## WHAT THE TASK ASKS
Find every line below that contains the string "pixels", treating uppercase and lowercase as different, and copy each of those lines.
--- start of RECORDS PROVIDED ---
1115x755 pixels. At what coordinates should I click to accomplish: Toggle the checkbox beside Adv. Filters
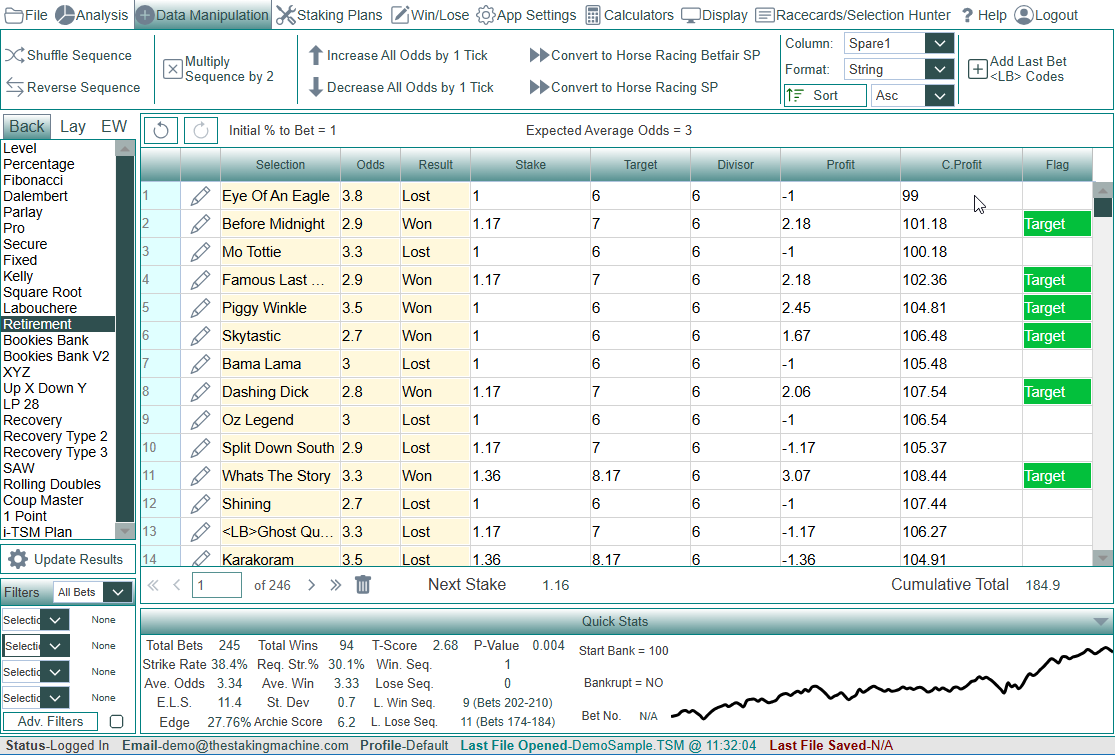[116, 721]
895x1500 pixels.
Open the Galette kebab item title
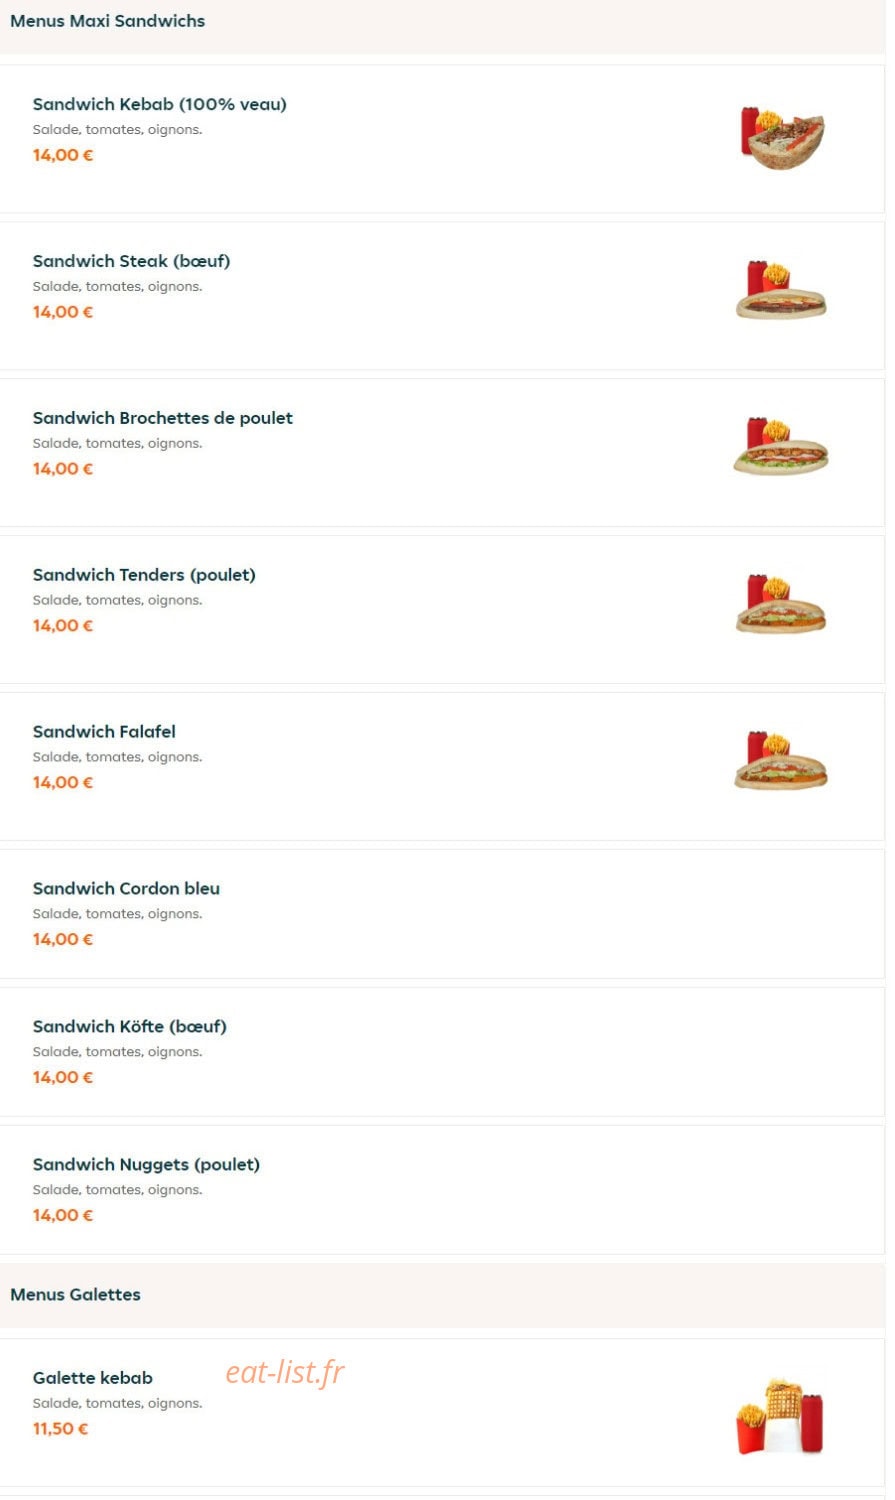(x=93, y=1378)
--- end of RECORDS PROVIDED ---
--- start of RECORDS PROVIDED ---
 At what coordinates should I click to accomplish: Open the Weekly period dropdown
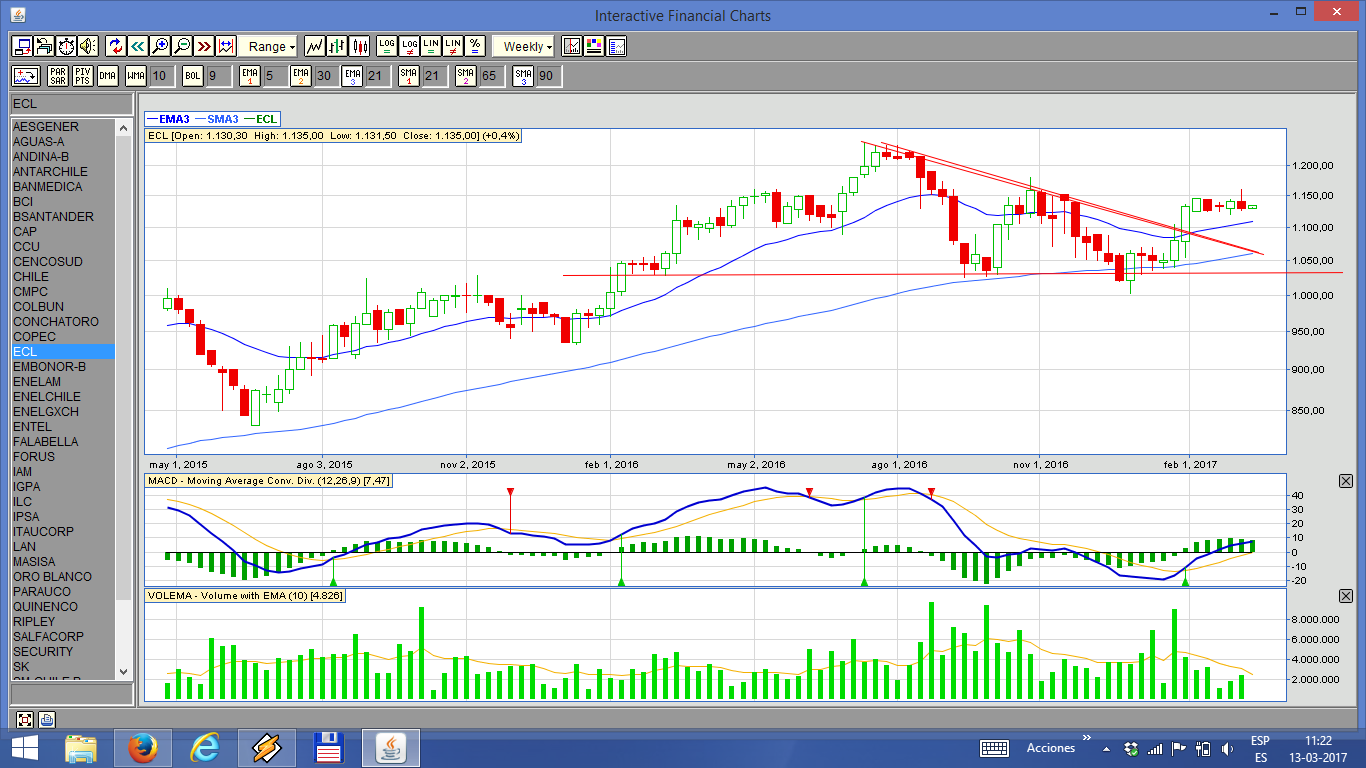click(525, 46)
--- end of RECORDS PROVIDED ---
## TASK RESPONSE
1115x755 pixels. At what coordinates should I click to accomplish: Toggle the checkbox beside Adv. Filters
895x1500 pixels.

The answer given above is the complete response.